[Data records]
━━━━

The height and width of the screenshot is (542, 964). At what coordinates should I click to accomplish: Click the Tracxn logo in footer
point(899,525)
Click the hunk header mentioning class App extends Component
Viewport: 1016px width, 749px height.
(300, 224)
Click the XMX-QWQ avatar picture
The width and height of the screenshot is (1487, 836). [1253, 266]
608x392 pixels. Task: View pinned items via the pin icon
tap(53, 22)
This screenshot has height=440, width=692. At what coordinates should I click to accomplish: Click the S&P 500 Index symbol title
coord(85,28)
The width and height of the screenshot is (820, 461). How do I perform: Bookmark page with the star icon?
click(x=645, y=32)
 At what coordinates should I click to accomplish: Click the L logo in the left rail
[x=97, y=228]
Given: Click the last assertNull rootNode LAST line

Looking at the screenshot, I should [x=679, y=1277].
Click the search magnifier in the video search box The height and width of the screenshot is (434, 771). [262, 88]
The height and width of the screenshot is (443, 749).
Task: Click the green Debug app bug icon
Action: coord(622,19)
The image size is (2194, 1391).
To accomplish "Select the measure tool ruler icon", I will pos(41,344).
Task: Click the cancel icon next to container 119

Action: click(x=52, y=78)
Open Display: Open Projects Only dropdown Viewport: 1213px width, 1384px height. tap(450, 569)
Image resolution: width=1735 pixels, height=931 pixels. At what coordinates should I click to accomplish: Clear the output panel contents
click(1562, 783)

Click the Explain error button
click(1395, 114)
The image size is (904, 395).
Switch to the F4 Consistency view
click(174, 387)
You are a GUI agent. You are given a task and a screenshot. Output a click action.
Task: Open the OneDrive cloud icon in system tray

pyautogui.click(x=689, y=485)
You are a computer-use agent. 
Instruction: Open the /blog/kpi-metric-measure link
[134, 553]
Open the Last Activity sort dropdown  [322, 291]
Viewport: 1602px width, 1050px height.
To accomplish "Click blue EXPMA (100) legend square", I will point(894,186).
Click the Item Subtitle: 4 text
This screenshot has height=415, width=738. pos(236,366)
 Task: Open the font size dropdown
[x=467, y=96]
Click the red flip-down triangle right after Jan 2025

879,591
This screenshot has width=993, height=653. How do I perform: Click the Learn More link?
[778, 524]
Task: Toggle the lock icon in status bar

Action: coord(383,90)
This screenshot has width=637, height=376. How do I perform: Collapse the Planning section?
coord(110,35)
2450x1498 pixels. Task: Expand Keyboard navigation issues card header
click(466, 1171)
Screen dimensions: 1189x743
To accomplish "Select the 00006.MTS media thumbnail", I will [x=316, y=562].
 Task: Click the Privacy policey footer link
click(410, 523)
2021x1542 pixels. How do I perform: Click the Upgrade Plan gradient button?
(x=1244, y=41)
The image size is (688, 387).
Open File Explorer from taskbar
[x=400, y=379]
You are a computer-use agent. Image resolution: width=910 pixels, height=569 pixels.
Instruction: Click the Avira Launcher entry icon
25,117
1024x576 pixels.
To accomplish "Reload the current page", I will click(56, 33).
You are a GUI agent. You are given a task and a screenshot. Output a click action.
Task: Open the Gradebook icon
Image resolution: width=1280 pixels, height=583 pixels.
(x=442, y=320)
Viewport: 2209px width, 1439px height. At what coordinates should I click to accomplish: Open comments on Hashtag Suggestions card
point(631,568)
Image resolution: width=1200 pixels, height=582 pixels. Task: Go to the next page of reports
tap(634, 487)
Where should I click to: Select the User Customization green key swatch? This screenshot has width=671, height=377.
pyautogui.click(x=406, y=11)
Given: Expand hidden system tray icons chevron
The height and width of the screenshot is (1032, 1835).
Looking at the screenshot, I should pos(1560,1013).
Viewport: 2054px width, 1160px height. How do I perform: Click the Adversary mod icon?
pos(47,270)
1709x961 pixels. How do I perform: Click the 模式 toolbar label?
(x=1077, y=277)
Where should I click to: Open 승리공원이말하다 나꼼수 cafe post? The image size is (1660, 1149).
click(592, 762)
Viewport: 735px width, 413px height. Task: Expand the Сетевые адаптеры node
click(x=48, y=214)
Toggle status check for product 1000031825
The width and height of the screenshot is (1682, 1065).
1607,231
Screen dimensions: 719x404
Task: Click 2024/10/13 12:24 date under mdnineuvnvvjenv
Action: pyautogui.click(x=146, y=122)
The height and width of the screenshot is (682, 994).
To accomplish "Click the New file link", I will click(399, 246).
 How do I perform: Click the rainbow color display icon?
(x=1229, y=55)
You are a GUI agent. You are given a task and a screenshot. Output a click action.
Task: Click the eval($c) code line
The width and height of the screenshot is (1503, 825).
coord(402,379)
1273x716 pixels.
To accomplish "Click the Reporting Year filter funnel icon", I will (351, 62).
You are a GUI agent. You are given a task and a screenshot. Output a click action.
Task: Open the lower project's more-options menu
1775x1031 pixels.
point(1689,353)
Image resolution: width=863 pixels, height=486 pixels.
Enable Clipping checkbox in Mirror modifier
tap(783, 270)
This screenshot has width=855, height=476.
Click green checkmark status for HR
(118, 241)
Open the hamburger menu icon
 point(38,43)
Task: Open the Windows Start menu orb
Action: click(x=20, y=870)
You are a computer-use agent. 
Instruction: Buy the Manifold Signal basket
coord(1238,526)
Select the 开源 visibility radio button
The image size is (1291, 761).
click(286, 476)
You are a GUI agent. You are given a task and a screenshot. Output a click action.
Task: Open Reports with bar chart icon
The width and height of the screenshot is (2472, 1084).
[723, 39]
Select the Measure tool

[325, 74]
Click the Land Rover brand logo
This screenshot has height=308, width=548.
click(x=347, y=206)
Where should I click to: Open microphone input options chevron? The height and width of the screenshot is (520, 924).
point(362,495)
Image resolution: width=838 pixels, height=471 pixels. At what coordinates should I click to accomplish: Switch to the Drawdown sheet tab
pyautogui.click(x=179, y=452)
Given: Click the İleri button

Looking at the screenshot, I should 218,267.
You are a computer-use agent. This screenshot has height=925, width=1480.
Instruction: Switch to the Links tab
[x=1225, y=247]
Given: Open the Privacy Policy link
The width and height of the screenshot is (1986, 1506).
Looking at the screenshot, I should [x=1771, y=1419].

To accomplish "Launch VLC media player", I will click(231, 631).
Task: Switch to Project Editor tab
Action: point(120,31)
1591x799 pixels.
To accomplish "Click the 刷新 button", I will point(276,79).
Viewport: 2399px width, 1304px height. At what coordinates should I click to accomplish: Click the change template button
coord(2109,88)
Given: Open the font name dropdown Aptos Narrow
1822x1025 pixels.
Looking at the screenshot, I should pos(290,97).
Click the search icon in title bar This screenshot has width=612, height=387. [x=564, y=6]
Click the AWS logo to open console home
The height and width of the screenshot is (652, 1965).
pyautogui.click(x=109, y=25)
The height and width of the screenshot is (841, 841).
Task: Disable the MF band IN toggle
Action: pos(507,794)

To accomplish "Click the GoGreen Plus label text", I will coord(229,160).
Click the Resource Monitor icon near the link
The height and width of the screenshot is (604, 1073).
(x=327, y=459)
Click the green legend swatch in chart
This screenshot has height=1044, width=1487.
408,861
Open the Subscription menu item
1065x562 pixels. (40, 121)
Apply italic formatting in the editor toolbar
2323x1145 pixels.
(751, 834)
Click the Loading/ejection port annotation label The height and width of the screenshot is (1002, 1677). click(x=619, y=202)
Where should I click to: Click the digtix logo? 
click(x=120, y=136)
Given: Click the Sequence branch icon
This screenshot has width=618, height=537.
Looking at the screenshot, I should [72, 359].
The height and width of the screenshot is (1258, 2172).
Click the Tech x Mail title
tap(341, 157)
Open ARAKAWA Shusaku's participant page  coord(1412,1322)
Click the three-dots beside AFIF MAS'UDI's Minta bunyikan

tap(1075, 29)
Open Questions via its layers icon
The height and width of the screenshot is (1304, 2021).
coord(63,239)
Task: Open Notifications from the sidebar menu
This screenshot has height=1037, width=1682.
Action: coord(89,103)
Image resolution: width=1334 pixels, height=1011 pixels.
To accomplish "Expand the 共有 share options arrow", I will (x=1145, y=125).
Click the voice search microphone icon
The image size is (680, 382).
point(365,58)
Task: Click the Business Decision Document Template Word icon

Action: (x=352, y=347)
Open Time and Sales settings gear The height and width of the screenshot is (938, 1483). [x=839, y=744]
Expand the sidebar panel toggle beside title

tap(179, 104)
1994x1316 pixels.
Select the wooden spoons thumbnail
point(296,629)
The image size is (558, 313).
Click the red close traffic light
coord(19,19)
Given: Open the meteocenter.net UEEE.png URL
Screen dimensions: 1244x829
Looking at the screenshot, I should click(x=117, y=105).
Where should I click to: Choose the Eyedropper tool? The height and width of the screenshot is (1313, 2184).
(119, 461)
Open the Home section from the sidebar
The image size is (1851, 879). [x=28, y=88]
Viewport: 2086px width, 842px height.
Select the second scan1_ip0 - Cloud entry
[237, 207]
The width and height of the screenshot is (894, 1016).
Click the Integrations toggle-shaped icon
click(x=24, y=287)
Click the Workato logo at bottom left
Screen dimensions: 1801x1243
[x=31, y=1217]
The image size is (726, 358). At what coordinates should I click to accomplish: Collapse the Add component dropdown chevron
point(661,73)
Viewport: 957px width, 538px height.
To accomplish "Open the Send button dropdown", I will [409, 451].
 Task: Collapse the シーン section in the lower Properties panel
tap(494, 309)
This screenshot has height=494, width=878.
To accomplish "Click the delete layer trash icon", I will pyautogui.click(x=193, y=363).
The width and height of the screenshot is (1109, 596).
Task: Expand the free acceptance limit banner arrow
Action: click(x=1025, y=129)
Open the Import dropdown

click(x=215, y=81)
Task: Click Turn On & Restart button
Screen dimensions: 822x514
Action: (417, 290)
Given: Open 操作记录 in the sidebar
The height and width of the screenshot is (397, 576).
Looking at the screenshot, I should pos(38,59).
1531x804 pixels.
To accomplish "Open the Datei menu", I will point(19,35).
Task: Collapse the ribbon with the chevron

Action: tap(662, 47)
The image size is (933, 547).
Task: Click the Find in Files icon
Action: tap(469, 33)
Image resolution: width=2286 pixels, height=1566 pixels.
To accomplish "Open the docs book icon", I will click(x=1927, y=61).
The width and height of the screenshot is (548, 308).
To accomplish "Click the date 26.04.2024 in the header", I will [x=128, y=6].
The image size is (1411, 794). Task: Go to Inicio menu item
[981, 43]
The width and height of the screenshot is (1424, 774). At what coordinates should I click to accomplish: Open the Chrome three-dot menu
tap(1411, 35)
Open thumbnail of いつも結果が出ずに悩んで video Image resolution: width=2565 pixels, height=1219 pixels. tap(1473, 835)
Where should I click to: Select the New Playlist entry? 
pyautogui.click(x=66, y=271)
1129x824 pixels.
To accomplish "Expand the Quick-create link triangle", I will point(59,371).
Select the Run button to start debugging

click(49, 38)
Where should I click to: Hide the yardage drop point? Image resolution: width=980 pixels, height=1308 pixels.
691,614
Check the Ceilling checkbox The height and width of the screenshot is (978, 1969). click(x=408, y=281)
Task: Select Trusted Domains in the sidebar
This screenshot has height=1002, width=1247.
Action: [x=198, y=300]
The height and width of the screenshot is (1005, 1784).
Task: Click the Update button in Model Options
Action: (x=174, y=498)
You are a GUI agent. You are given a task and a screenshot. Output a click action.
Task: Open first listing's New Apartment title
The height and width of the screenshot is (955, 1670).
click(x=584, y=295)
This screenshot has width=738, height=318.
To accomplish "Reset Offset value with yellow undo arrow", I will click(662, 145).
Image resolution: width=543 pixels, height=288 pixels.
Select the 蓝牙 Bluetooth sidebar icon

━━━━

### Exercise prompt
Give exactly, and nothing besides, the lines from the one in which "This screenshot has width=738, height=318." occurs through the end of the records.

### Completed task
This screenshot has width=738, height=318.
To accomplish "Reset Offset value with yellow undo arrow", I will click(662, 145).
Image resolution: width=543 pixels, height=288 pixels.
Select the 蓝牙 Bluetooth sidebar icon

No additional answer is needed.